Department of Civil Engineering, College of Engineering, Univesity of Basrah, P.O. Box 49, Basrah, Iraq
J. Ecol. Eng. 2022; 23(11):241-253
Increasing the demand for potable water, followed by the high quantity of discharged effluents linked with the water scarcity problems has necessitated giving more attention to improving wastewater treatment processes and operations. The constructed wetland has proven to be an excellent green sustainable technique for purification. This study aimed to examine the performance of four experimental free water surface constructed wetlands (FWSCWs) for the depuration of sewage effluents as a secondary treatment stage during winter season conditions.
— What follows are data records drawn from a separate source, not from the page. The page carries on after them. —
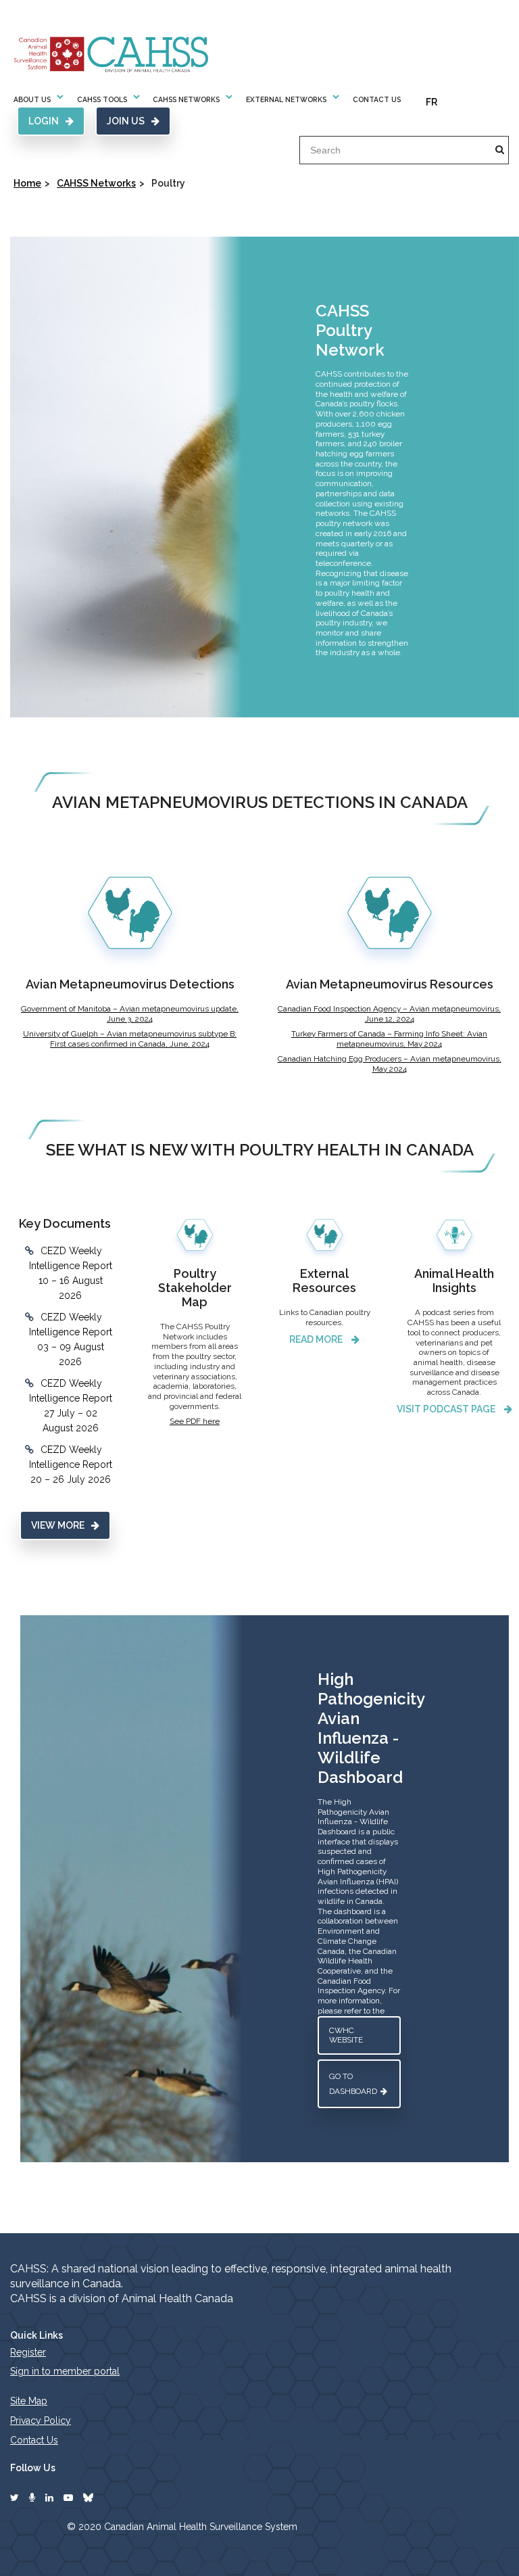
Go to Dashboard (353, 2084)
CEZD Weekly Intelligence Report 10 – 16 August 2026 (70, 1273)
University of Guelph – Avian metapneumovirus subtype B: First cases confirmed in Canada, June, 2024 (130, 1039)
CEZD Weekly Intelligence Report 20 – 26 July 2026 (70, 1464)
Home (27, 183)
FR (431, 102)
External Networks (286, 99)
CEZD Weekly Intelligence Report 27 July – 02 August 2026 (70, 1405)
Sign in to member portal (65, 2371)
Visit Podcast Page (447, 1409)
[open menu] (60, 98)
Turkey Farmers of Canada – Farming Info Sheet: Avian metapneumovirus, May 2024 (389, 1039)
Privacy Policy (40, 2420)
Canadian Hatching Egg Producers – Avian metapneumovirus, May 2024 (389, 1064)
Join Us (126, 121)
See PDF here (195, 1421)
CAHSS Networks (96, 183)
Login (43, 121)
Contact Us (377, 99)
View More (57, 1525)
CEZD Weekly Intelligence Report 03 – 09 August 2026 (70, 1339)
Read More (317, 1339)
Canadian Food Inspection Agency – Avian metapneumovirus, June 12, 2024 (389, 1014)
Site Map (28, 2400)
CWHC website (346, 2035)
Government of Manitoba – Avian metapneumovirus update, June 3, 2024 (130, 1014)
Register (28, 2352)
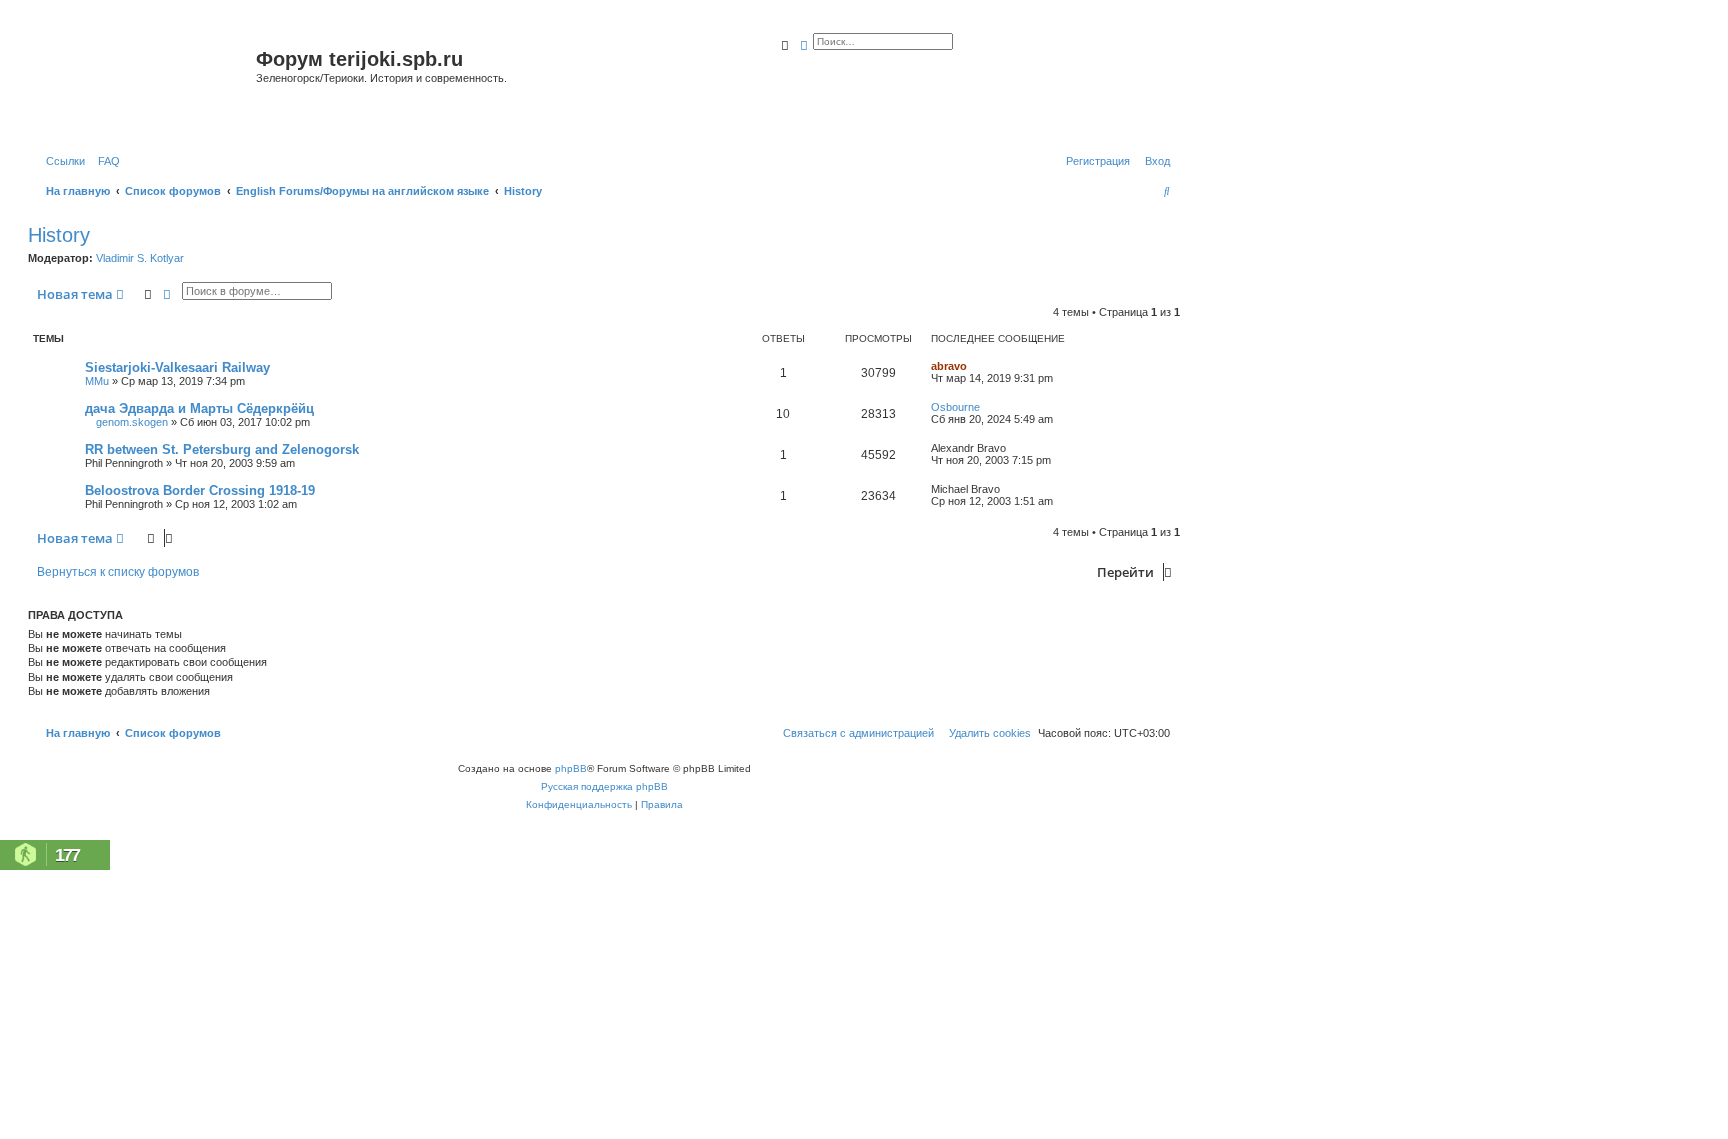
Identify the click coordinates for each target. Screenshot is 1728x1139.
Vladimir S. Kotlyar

The objectives were to assess the raw and treated wastewater concentrations, evaluate the removal efficiency of chemical oxygen demand (COD), biological oxygen demand (BOD), nutrients, and total suspended solids (TSS) of each treatment line, and compare the impact of plastic rings (biofilm carriers) and Lemna minor L. with the presence of gravel bed on the treatment efficiency and bacterial growth, as well as assess the plant's adaption and growth. The results showed that all treatment systems improved the water characteristics, and adding biofilm carriers enhanced the efficiency of water purification, especially BOD reduction. The combination of the plants, biofilm carriers, and gravel in the wetland filter significantly enhanced (ρ < 0.05) the treatment efficiency in terms of TSS, COD, BOD, Ammonia (NH3), Nitrates (NO3), and Phosphors (PO4) compared to the control treatment system (gravel bed). Plant growth was restricted in the presence of carriers in the system. Further study for examining the system performance under summer conditions, which may improve the nutrient reduction rates by biofilm carriers, is underway.